Thomas Cook, for example, said earlier this month: "We are negotiating with suppliers to ensure that accommodation costs are no higher than last year's levels despite currency movements … We have hedged 98 per cent of our dollar and 96 per cent of our euro requirements for winter 08/09 and summer 09."

Where can you still go on the cheap?

If you want to be sure of a cheap holiday next year, look at countries whose currencies have not risen significantly against the pound. Or try Iceland, whose currency has collapsed in the wake of its banking crisis. The pound has actually appreciated against the Icelandic kronur by about 25 per cent since January 2007, so holidays to the island tend to be good value for British holidaymakers at the moment. Against the Turkish lira, meanwhile, the pound has fallen by about 16 per cent since the beginning of 2007 - a less drastic decline than against the euro or dollar.

Who else is affected by sterling's weakness?

Expat pensioners. Another group to suffer severely from sterling's fall against other currencies are British pensioners living abroad. They receive a fixed amount in pounds - the basic state pension for a couple is £628 a month - but this has to converted into local currency for them to spend on their daily essentials. In January 2007 £628 yielded €961, according to HiFX, a currency broker, whereas it now buys just €716 - a fall of €245 a month.

Overseas property owners. Anyone thinking of buying a second home in a country that uses the single currency will need more pounds to buy the euros required to complete the purchase, although property prices are falling in many countries, such as Spain. Those who already own a foreign property will, however, benefit if they repatriate their rental income or the proceeds of a sale, as their euros will buy more pounds.

Any mortgage denominated in the single currency, on the other hand, will have got bigger in sterling terms, and people who meet their overseas mortgage repayments from sterling-denominated income will be paying more, disregarding any falls in interest rates.

How did we get here - and will it get worse?

"Part of the reason for the drop in sterling is the prospect of very low interest rates in Britain of 1 per cent or even zero, which reduces the incentive to hold sterling assets," says Vicky Redwood of Capital Economics, the consultancy.

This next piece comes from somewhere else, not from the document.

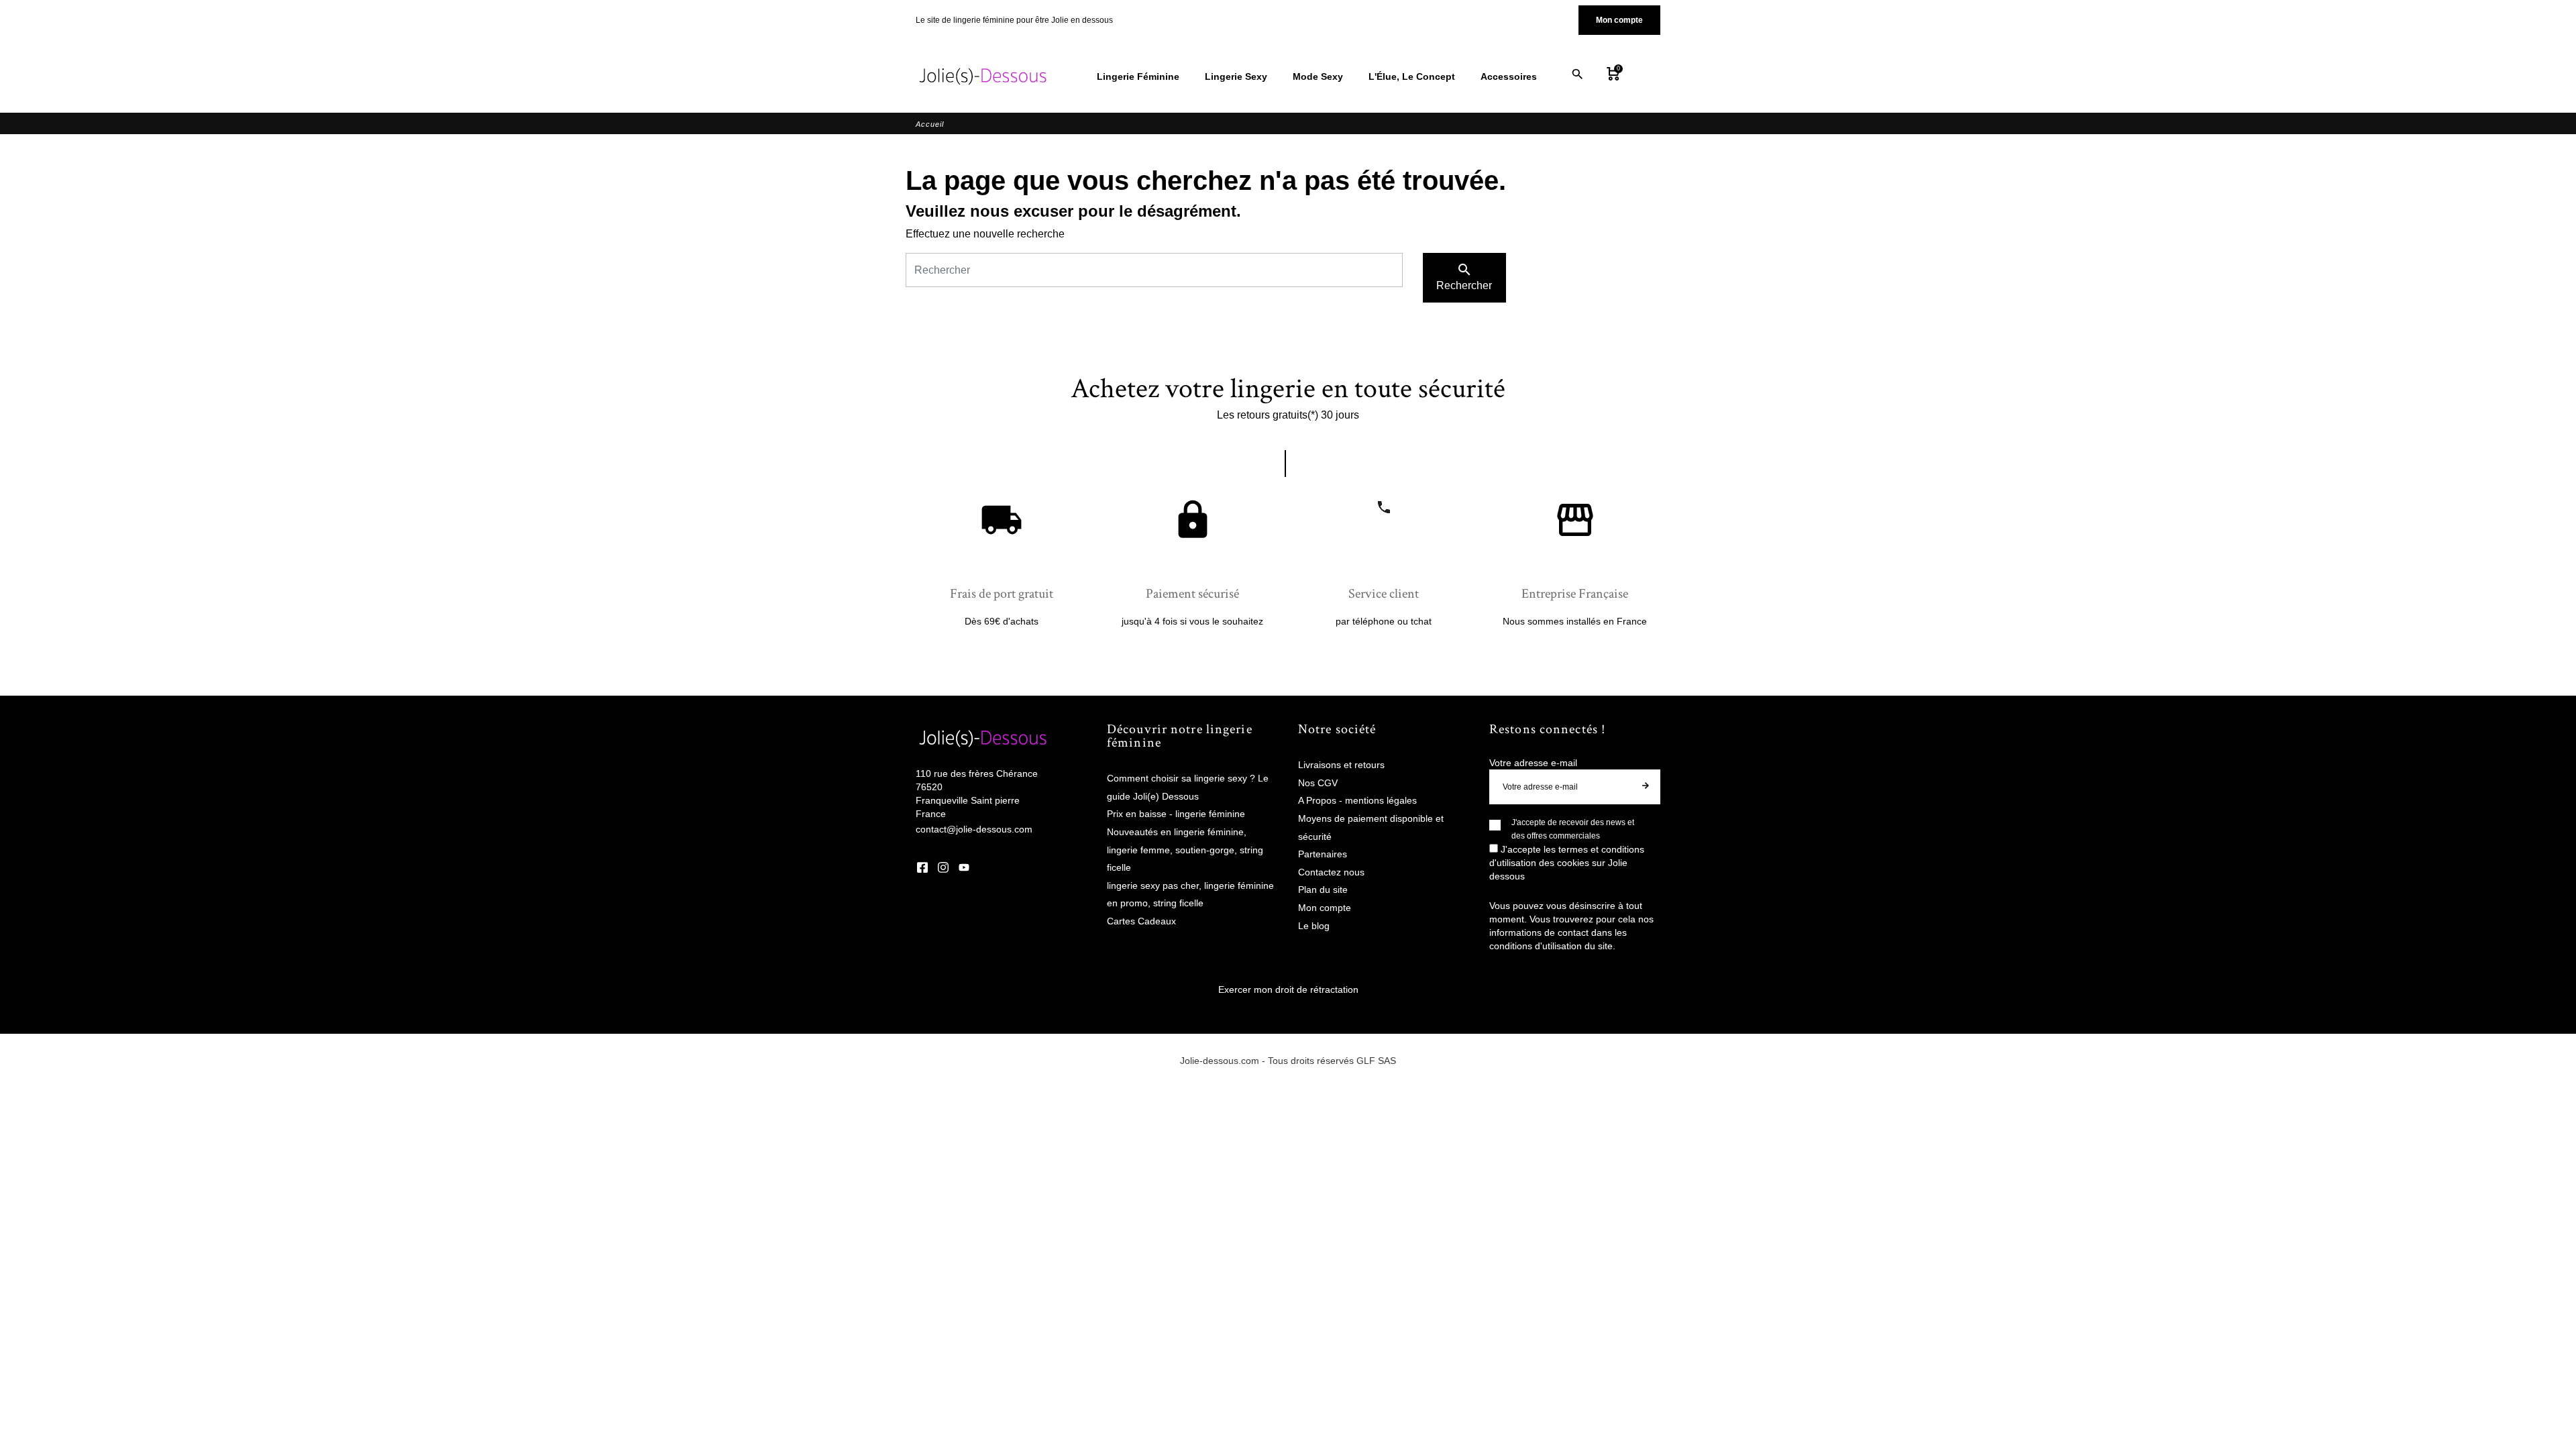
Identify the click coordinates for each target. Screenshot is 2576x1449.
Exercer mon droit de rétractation (1288, 989)
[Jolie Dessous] (983, 76)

"So does the prospect of a deep recession in the UK." With sterling seeming to hit a new low every day at the moment, where will it find its floor?

"The pound may fall a bit further but I suspect that the bulk of the adjustment is now over," Redwood adds. "Expectations for the economy and interest rates have already fallen a long way and fundamental valuation measures suggest that sterling is probably now 'fairly' valued or a bit cheap. "What's more, with economies slowing and interest rates falling everywhere, it is not clear which currencies the pound would fall significantly further against."

How will a weak pound affect the economy?

A fall in the value of the currency is not automatically a bad thing for economies. As Ms Redwood puts it: "We have long argued that a sharp fall in the pound was required to rebalance the economy away from its excessive dependence on domestic demand and the consumer sector in particular and back towards exports and the corporate sector." The drop in sterling does not guarantee that this will happen immediately, she says, as much will rest on the strength of overseas demand, which remains very weak. "Nonetheless, as and when the global economy starts to recover, there is now at least a chance of a period of well balanced, export-led growth like that seen in the mid 1990s after the pound left the Exchange Rate Mechanism in 1992." One concern is that a falling currency can boost inflation, as imports cost more. But Ms Redwood says: "The inflationary effects are likely to be fairly muted in the current economic environment. Retailers will have to absorb the higher import costs into their profit margins, given that consumer demand is so weak."

In the face of such gloomy evidence, it is all too tempting to pack you bags and head for sunnier climes. Just be sure to check the small print before you do.